Coriolanus de Shakespeare, em versão contemporânea de Ralph Fiennes que co-assina o Argumento,
realiza e representa o papel principal ao lado de Vanessa Redgrave (Volumnia), Jessica Chastain (Virgilia) e de Gerard Butler (Tullus Aufidius), é uma obra de
registo híbrido. Nem recria a Roma do séc-V a.c., nem moderniza o discurso das
personagens fazendo-as representar como no século de Shakespeare apesar de
filmarem manifestações com telemóvel e seguirem a guerra em directo nas notícias da televisão.
Há
outro aspecto híbrido para além do registo, que é o cenário e o tempo. Um lugar
que também se chama Roma ao lado de umas terras de um povo que também se
chama Volscos, ou seja, que nem é Roma
nem são os Volscos e, por isso, são não-lugares de uma acção totalmente
desenraizada e inverossímil, cruzados com uma sensação de que não há um tempo
dos acontecimentos, quer dizer, que não há um devir histórico, e tudo se passa
numa pura arbitrariedade, fora do tempo e fora da realidade.
Tudo
isto é possível porque se trata de um texto de Shakespeare. E um texto de
Shakespeare, mesmo mergulhado na estranheza de estar fora do tempo e do espaço,
fora de um concreto devir, trata de assuntos que não carecem dessa situação.
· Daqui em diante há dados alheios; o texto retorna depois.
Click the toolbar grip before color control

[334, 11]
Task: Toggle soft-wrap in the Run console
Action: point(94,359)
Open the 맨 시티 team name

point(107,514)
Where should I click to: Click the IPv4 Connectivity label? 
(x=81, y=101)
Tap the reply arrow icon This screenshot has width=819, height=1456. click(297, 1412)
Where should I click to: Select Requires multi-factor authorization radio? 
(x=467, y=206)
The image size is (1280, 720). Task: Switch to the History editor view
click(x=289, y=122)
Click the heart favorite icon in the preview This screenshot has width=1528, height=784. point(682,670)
Trata do modo como cada um se deixa dominar pelas paixões e como isso o conduz aos
conflitos de que não pode dizer-se vítima mas sim autor.
Nas
personagens de Shakespeare prevalece a liberdade individual na escolha do bem e
do mal, do belo e do feio, da verdade e da mentira. São as paixões a que cada
um se entrega e que o podem, ou não, dominar, que lhe definem o carácter e o
destino: porque a vida não é uma ficção sem consequências, mas sim uma realidade
que se projecta a partir de cada um e implica conflitos que não se evitam por
vontade. A racionalidade no homem, a racionalidade do espírito, sobrepõe-se ao
voluntarismo, aliás, submerge-o. O homem nada pode contra o poder das paixões
que o incendeiam, consomem e acabam por destruir.
O
moralismo é esvaziado pelo provérbio. Shakespeare não esconde as personagens
num discurso moral, pelo contrário, expõe-nas ao saber decantado dos provérbios,
que nos ensinam que para além do que presumimos saber, há um diabo que nos troca as voltas, e nos acaba por fazer saber que os avisos não eram juízos
morais que a nossa ousadia e atrevimento pretenderam contestar, mas provérbios
que o tempo já testou e que não vale a pena provocar. O avaro é vítima da
avareza, o curioso é vítima da curiosidade, o cobarde é vítima da cobardia,
etc.
Em
“Coriolanus”, o auto-investimento do poder e o seu exercício sem contemplações,
sem paciência, e sem partilha com os outros, conduziu Caius Marcius à situação frágil
e desprotegida dos que estão sós e rodeados pela inveja, o medo e a vergonha dos
fracos. Foi-lhe fatal.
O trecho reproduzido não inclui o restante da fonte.